L’éducation en Haïti a-t-elle pour mission l’épanouissement des jeunes des deux sexes ? Loin de là ! Nos écoles ont toujours été l’espace de reproductions des inégalités sociales par excellence. Quant aux préjugés liés au sexe, n’en parlons pas !

Des élèves jouent sur la cour de leur école
Crédit Photo : Iauhun (Pixabay)

Ces derniers jours, les velléités en faveur d’une éducation sensible au genre ont pris une toute nouvelle ampleur. Mais comment y parvenir sans créer plus de frustrations à côté des autres inégalités et préjugés ?
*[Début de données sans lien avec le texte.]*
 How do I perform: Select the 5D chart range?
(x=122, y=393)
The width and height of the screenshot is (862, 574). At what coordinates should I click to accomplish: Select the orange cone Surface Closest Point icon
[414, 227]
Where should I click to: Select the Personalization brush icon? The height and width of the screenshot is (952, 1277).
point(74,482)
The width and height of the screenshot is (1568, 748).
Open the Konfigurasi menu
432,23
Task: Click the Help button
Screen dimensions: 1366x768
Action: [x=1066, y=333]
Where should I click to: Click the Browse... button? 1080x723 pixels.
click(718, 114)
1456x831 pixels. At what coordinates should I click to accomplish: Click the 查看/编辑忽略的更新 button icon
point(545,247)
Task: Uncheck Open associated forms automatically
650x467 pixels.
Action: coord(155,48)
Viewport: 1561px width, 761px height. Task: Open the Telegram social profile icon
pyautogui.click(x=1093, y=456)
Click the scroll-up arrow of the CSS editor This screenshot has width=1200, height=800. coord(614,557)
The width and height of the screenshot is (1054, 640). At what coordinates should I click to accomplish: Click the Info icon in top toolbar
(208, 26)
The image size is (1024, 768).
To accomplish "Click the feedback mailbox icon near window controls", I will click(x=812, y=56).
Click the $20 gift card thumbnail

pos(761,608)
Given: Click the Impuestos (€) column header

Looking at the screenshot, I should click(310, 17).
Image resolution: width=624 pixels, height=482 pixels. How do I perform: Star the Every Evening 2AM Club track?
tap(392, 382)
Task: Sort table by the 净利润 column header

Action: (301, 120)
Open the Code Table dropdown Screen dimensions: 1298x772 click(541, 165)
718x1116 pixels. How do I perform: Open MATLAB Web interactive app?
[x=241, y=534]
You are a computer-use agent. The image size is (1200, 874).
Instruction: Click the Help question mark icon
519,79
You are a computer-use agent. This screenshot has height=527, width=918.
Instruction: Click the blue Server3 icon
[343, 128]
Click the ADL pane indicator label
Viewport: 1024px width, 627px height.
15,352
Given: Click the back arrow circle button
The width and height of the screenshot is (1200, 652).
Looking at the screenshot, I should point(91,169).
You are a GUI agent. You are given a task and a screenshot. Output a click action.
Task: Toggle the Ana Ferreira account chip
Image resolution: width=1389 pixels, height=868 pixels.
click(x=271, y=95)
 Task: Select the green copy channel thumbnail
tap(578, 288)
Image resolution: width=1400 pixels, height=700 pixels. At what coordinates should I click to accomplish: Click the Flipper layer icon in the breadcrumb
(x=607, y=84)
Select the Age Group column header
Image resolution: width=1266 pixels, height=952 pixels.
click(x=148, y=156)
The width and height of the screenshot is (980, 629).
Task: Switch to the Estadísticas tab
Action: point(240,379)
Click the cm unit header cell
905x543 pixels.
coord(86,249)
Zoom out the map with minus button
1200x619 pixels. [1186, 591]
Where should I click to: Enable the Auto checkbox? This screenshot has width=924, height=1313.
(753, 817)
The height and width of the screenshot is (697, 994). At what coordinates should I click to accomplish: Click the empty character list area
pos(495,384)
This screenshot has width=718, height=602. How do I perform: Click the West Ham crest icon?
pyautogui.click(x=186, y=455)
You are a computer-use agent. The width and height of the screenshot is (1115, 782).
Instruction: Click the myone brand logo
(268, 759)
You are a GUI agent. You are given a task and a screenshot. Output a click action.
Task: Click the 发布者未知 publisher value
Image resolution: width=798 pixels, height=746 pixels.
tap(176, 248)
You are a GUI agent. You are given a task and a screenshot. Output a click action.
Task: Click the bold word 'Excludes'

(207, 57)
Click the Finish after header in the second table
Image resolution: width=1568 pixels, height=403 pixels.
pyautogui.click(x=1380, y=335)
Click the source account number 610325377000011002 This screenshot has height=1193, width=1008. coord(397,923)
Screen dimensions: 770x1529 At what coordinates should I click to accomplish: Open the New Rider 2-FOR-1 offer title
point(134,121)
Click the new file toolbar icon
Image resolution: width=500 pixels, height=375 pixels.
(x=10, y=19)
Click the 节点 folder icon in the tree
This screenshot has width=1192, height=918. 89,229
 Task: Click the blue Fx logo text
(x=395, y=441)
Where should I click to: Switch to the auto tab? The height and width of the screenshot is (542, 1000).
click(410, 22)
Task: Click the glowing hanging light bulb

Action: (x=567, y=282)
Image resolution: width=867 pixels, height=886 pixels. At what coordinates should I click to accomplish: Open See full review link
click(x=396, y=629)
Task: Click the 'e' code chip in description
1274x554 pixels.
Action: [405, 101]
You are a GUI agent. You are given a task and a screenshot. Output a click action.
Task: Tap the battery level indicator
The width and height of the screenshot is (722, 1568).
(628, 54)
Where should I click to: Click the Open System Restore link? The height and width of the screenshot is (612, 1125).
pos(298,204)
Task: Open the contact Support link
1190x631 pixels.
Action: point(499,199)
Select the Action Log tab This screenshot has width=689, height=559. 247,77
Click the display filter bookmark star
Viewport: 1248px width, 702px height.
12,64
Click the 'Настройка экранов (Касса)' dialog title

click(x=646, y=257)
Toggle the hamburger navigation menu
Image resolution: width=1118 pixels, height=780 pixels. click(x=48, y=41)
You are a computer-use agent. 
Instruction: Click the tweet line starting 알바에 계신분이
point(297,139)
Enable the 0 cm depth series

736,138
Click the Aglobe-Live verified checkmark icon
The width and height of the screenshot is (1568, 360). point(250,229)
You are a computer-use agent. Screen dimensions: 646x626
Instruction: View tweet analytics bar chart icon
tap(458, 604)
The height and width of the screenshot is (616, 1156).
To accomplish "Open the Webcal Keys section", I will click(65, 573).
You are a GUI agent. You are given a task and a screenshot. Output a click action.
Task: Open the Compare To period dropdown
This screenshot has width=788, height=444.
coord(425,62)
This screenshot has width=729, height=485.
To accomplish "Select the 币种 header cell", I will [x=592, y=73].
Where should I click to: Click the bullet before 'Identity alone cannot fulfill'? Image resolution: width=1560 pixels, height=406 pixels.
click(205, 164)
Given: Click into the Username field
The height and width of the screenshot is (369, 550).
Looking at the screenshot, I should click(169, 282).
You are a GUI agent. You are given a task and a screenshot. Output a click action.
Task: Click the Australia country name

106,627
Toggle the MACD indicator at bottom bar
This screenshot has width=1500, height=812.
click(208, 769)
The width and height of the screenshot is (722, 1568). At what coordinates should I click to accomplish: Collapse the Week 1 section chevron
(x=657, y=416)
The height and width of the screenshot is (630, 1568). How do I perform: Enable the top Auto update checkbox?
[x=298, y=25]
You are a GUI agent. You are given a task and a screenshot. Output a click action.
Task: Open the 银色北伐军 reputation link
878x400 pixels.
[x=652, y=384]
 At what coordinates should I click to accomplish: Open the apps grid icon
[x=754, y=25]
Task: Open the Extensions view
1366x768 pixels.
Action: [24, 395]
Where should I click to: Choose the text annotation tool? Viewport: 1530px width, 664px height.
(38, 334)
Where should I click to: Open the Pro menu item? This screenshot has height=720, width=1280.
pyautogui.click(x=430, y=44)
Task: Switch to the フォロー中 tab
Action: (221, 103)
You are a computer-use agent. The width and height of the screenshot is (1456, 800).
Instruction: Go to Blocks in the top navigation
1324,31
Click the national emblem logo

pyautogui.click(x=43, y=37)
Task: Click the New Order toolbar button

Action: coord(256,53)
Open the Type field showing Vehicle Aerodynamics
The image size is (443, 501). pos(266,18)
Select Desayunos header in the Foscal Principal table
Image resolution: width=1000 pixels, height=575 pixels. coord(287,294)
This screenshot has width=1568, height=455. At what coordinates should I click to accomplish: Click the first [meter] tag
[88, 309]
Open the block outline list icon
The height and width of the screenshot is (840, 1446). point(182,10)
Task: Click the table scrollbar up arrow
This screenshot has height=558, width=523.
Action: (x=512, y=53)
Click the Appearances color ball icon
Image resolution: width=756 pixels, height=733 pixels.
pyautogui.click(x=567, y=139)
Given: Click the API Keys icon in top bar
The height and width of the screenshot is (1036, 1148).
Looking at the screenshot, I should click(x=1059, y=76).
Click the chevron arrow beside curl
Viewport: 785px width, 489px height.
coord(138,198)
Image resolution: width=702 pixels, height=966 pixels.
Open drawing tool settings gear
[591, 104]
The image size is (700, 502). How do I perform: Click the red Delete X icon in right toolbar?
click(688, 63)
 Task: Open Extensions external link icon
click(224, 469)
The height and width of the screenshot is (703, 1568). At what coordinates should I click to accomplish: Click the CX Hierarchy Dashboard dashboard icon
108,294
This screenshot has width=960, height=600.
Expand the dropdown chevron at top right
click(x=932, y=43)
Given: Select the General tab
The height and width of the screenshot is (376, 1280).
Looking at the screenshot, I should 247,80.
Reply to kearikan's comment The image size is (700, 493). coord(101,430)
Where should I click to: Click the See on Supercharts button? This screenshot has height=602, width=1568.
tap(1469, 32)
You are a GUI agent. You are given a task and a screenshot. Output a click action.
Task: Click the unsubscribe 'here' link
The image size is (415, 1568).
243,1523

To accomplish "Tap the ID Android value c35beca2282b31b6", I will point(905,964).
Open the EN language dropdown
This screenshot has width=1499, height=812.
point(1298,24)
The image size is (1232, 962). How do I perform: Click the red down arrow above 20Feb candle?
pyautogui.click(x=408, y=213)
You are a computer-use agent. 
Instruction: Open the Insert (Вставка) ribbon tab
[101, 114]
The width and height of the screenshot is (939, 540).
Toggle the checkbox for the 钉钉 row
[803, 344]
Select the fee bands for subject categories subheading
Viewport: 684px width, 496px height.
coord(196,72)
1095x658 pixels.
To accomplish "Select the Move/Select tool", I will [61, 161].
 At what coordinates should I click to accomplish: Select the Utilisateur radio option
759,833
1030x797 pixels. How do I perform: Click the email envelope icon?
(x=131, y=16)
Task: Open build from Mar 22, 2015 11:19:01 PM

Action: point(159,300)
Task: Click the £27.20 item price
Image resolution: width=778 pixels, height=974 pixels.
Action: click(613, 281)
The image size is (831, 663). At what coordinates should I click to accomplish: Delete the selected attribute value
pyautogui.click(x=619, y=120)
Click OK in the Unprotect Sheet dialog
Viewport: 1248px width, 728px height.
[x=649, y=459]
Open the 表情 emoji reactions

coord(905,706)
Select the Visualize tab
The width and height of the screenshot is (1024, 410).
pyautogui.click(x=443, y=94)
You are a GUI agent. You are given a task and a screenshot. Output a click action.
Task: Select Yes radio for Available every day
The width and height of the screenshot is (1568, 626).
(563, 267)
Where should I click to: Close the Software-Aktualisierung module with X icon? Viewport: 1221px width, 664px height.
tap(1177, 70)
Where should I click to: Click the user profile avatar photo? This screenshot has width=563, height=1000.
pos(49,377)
Notre système scolaire : un système d’inégalités

C’est là ma première inquiétude. Nous avons une éducation à vitesses multiples. D’une part, nous retrouvons les  » grandes  » écoles où les familles huppées inscrivent leurs enfants. Les curriculums varient d’une école à l’autre. Sans oublier les autres… Les écoles du bas peuple : les lycées, les collèges qui pullulent dans les quartiers défavorisés, sans contrôle de l’État.

Au sein de ces écoles qui s’apparentent au système carcéral haïtien, une cinquantaine d’innocents, côte à côte, expient les péchés de leurs ascendants : la couleur noire, les origines rurales, la pauvreté, et j’en passe. Les discriminations sont les causes inavouées des échecs scolaires de nombreux parmi ces enfants. 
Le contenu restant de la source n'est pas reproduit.